● **Assigned task**
Leaving out the pictures, print exactly the lines from the one holding "How do I perform: Open" to the last line of the entries below, both included, and nothing more.
##### Data for this task
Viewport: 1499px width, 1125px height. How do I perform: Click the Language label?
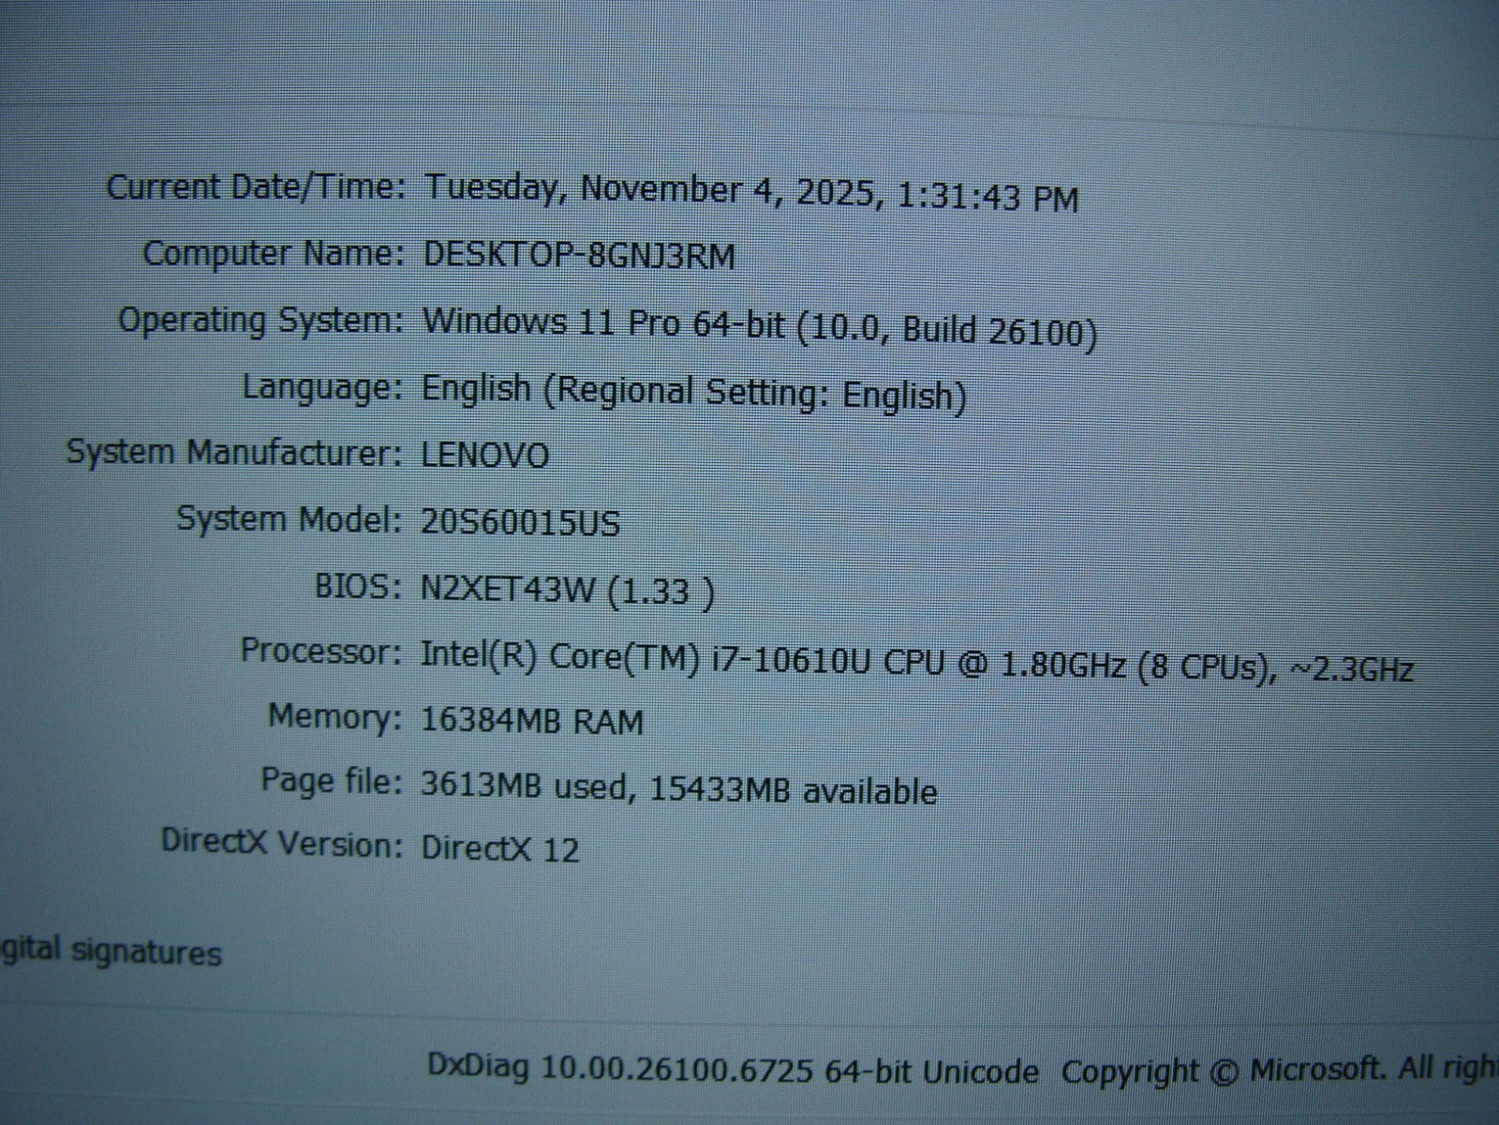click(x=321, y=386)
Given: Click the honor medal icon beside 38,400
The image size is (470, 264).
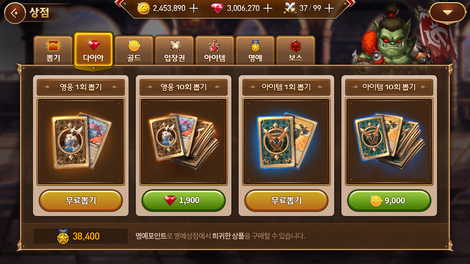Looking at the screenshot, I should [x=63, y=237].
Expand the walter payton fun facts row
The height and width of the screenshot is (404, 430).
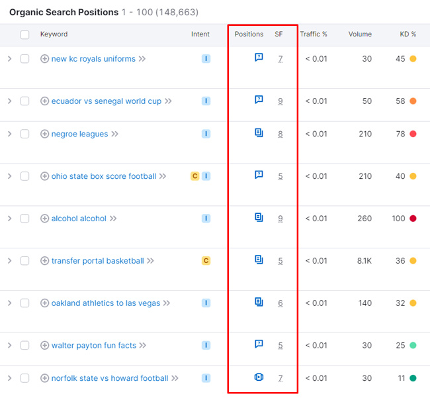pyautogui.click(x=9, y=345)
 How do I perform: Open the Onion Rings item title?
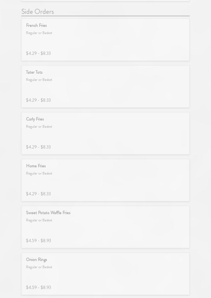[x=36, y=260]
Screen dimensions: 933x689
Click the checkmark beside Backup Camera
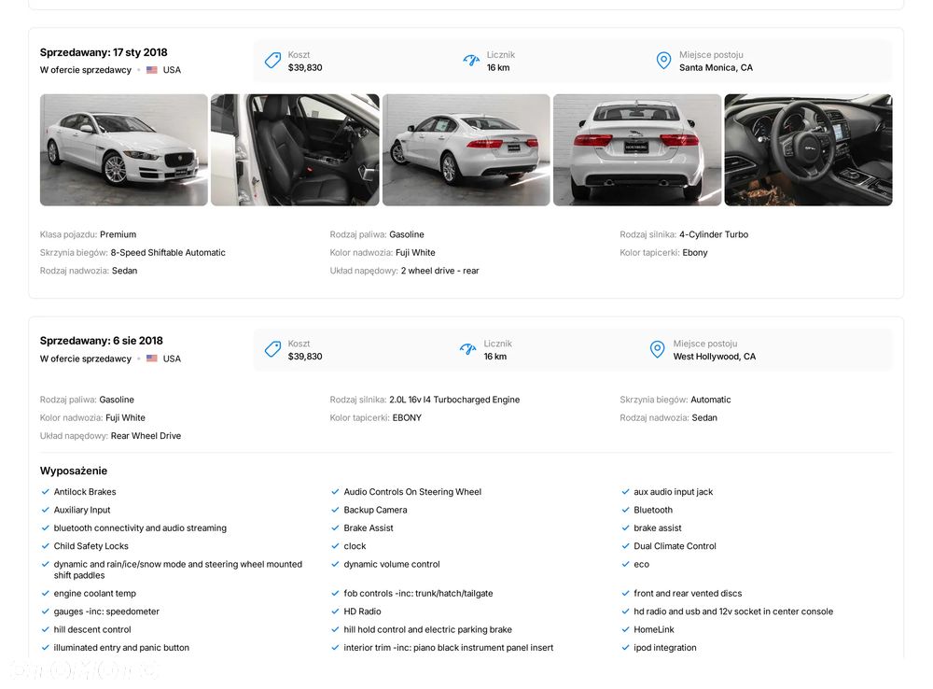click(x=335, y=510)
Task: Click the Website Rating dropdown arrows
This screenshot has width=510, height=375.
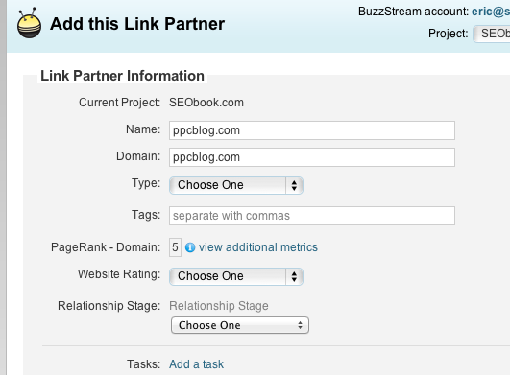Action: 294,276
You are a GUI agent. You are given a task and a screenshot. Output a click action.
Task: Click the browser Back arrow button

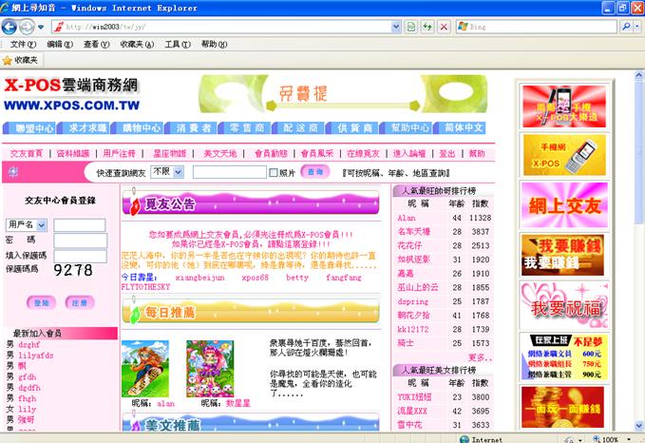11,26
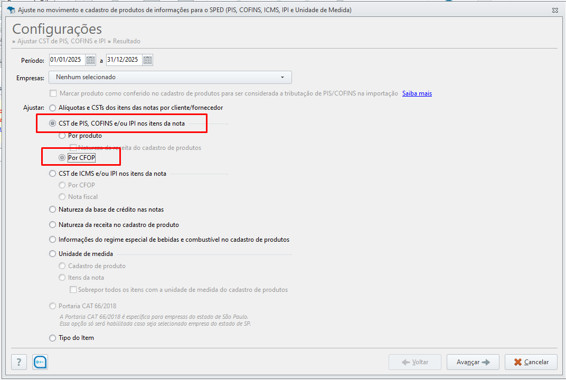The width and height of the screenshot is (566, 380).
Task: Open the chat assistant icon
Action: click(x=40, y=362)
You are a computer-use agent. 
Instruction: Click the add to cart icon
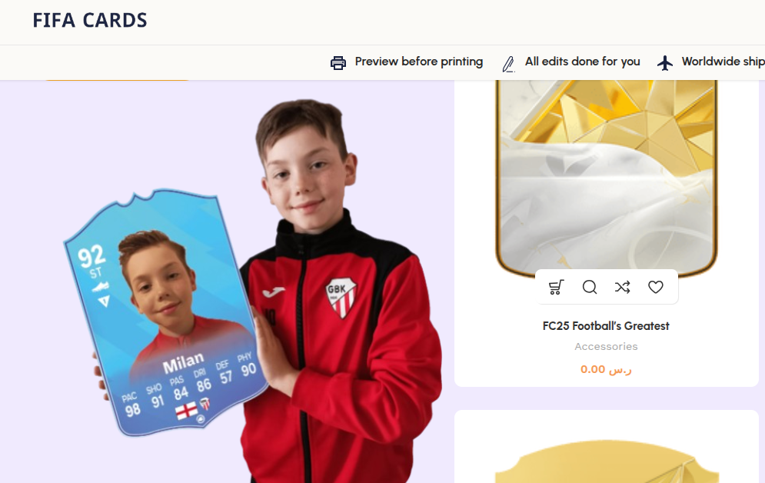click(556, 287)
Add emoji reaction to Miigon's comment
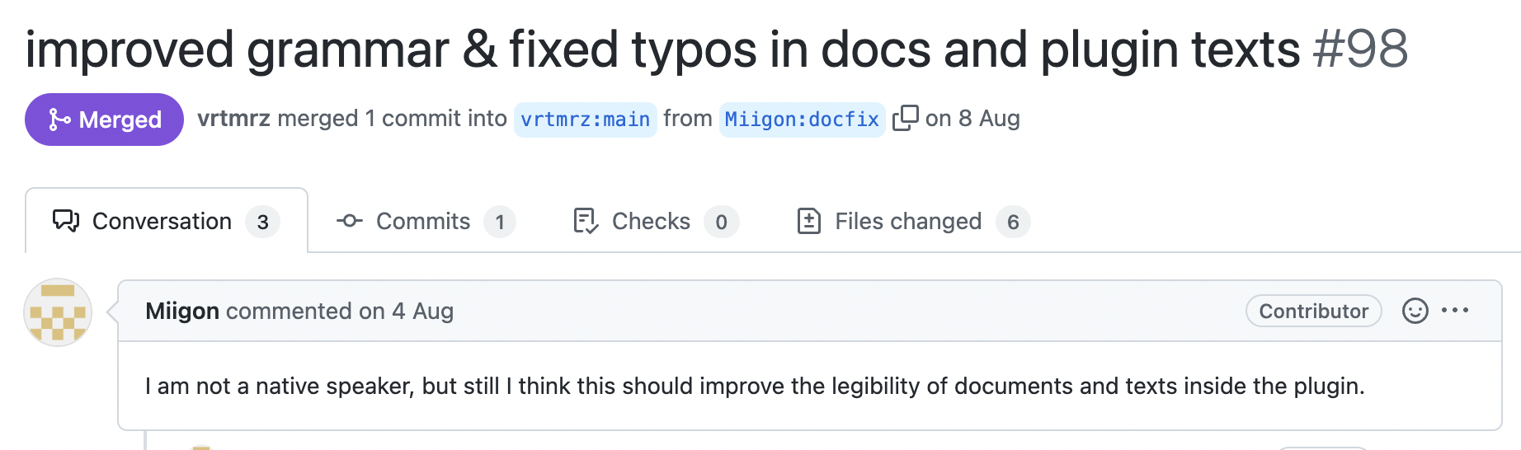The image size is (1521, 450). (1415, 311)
##########
● **Answer to this exercise**
 How do I perform: Open the Onion Rings item title?
[x=36, y=260]
Screen dimensions: 933x689
Click the checkmark beside Backup Camera
click(x=335, y=510)
Task: Click the Website Rating dropdown arrows
This screenshot has width=510, height=375.
Action: 294,276
You are a GUI agent. You are given a task and a screenshot. Output a click action.
Task: Click the browser Back arrow button

11,26
The width and height of the screenshot is (566, 380).
Task: Open the chat assistant icon
Action: click(x=40, y=362)
You are a computer-use agent. 
Instruction: Click the add to cart icon
click(556, 287)
Add emoji reaction to Miigon's comment
The image size is (1521, 450). (1415, 311)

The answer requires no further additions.